In preparation, major infrastructure capacity was increased by 40 percent -- enough to support a population 16,000.
In 2000, U.S. Census Bureau numbers had Williston at 12,000 -- and by the census in 2010, the city was at 15,000 and had already nearly out grown the infrastructure foresight.
The census bureau now estimates Williston's population at about 21,000.
According to the Williston Economic Impact Report, the number is closer to 30,000.
Jennifer Kleen tells us, no matter how the population numbers are presented, Williston will be asking the state for infrastructure funds.
$600 million dollars.
That's the price tag on Williston infrastructure needs over the next six years as identified in the Economic Development Impact Statement.
(Tom Rolfstad, Williston Economic Development Director) "When you're the fastest growing micropolitan city in the country, three years in a row, you're going to have numbers."
Those numbers, or economic indicators, have been compiled to create a case for the state legislature as Williston city officials seek funding to off set the impacts.
Rolfstad says the problem is that the city has to plan now for what they'll ask for in January, for money they'll rreceivenext July, and it has to get them through the following two years.
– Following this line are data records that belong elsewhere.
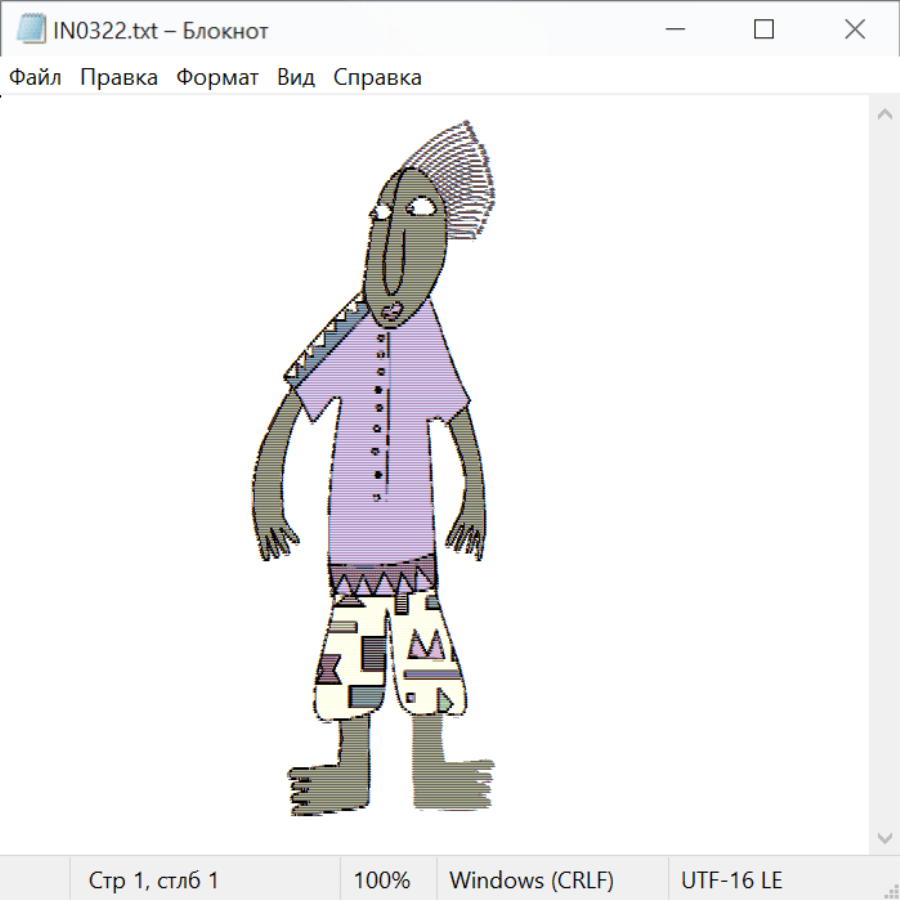Viewport: 900px width, 900px height.
Task: Click the scrollbar up arrow
Action: pos(884,115)
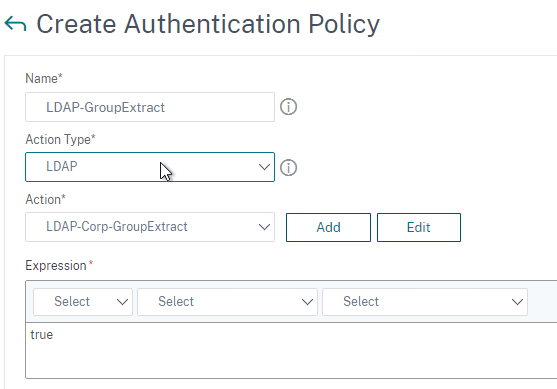Click the Create Authentication Policy heading
This screenshot has width=557, height=389.
pos(208,24)
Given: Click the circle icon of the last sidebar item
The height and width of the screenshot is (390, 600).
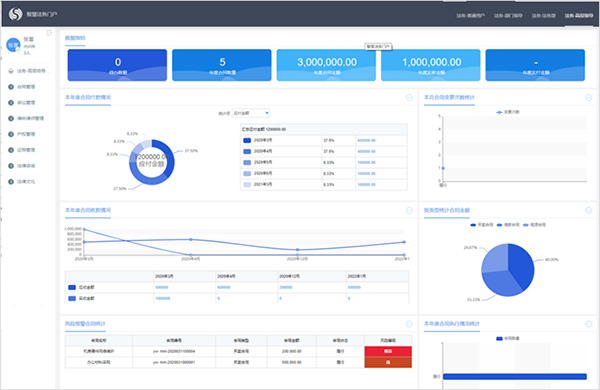Looking at the screenshot, I should 11,182.
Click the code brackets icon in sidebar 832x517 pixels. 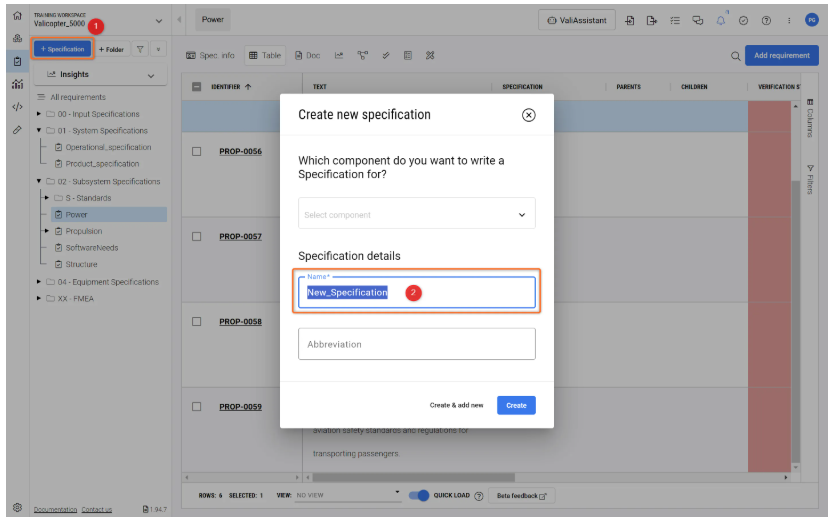[x=17, y=107]
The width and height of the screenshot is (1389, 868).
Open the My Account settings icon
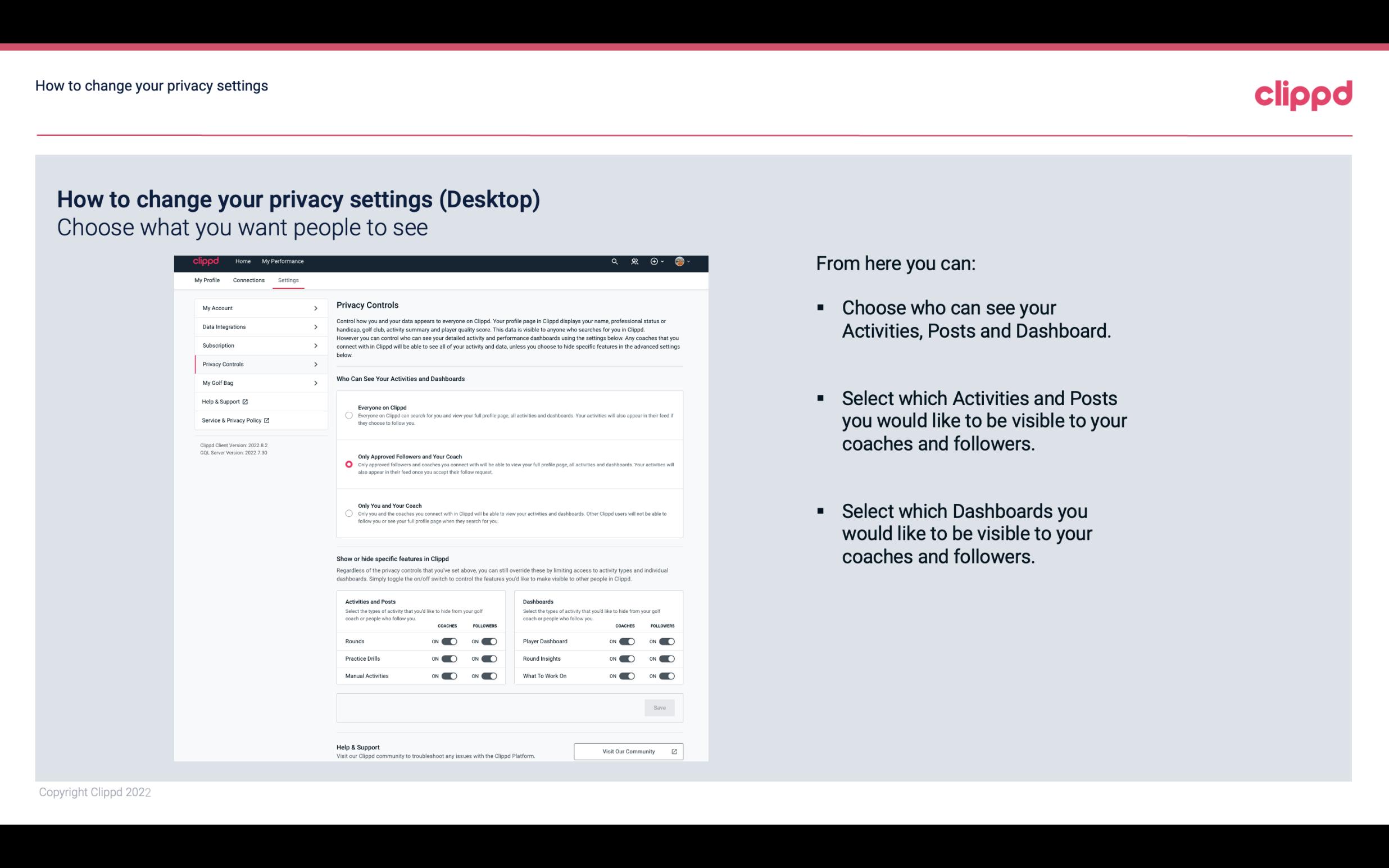(316, 308)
(Tom Rolfstad, Williston Economic Development Director) "We actually have to have a crystal ball that can see three years in advance. Which is almost impossible to do."
(Ward Koeser, City of Williston Former Mayor) "We had needs of about $225 million in that time period and they gave us $60. On one hand you could say that $60 million is a big deal, on the other hand you could say it's not as big a deal as $225 million."
About 11 percent of oil taxes are returned directly to communities.
In the shape of road repairs -- that figure is arguably more.
(Howard Klug, Williston Mayor-Elect) "It's getting better. Everyone says Williston is only getting 11 percent but we have figures that show that it's closer to 25-26%. The funding formulas are changing."
Rolfstad says leaders from the east side of the state are positive in following Williston's progress; many benefiting from the prosperity.
He says a clear example is the Williston Area Recreation Center: the walls were prefabricated in Grand Forks.
(Tom Rolfstad, Williston Economic Development Director) "Grand Forks says they have 150 businesses that are benefiting from the boom. Fargo would be the same if not more."
The Economic Impact Statement includes detailed budgets of what infrastructure is needed and when.
Rolfstad says the data should be able to do the talking when it's time to meet at the capitol.
(Tom Rolfstad, Williston Economic Development Director) "That the state has reserves and we don't, is illustrative of the issue."
Of the $600 million in infrastructure projects, Rolfstad says it's not something that can be funded by the city or the state alone.
(Tom Rolfstad, Williston Economic Development Director) "The sooner we can do it, the sooner this can be the kind of city that people want to live in."
In Williston, Jennifer Kleen, KX News.
Tom Rolfstad says a new Impact Statement will be produced before January to provide legislators with fresh numbers.